Aslanları uykudan uyandıramayınca fili görüntülemek üzere yeniden yolun diğer tarafına gidiyoruz. Fil bütün heybetiyle devirdiği ağacın dallarını yiyor olduğu yerde. Jeff bu filin yaşlı bir fil olduğunu söylüyor. Yaşlı filler genellikle sürüden ayrılır ve yola yakın yerlerde beslenirlermiş. Ayrıca dişinin kırık olması da yaşlılığının başka bir kanıtıymış.


Afrikanın Beş Büyüğünü Neredeyse Tamamladık
Bugün gördüğümüz gergadan, aslan ve fille birlikte dün gördüğümüz çitayı da leopar yerine sayarsak Afrika'nın beş büyüğünü tamamlamış oluyoruz. Kraterden yine döne döne çıkıyoruz. İnişte olduğu gibi çıkışta da inanılmaz bir bitki örtüsü var. Ağaçlardan yer yer gök yüzü görünmüyor. Sanki yağmur ormanlarında yolculuk eder gibiyiz. 
Bugün Karatu Bölgesi'nde iki ayrı otelde konaklayacağız. Yol boyunca yine artık görmeye alıştığımız tozlu yollardan ve yoksulluğun içinden geçerek geliyoruz otelimiz Country Lodge'a. Geçtiğimiz yerleri görünce otelle ilgili beklentimi o kadar aşağı çekmiştim ki kapıdan girince gördüğüm manzara karşısında tabir yerindeyse dona kaldım. Burası yeşillikler içinde çok şirin bir otel. Bahçenin ortasında bir havuz var, odalarımız ise yine cibinlikli yataklarıyla tertemiz.

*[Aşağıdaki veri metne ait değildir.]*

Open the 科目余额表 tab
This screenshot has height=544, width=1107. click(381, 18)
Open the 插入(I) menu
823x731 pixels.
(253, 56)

Akşam yemeği de yine çok lezzetli. Menü kabak çorbası, balık yada domuz ızgara seçenekli yanında da pancar, patates ve börülce. Tatlı ise elmalı turtaya benzer bir şeydi ama benim damak zevkime pek uymadı. Bu arada bugün Hüseyin Abi'nin eşi Serpil Abla'nın doğum günü için rehberimiz Nezihe'nin organize ettiği sürpriz ise çok hoştu.

 

Yemeğin ardından hepimizin yorgun ve havanın serin olmasına rağmen battaniyelere sarınıp havuz başında oturmayı da ihmal etmedik elbet. İnsan ömründe kaç kez gelir Tanzanya'ya, hazır dolunayı da bulmuşken tadını çıkartalım dedik.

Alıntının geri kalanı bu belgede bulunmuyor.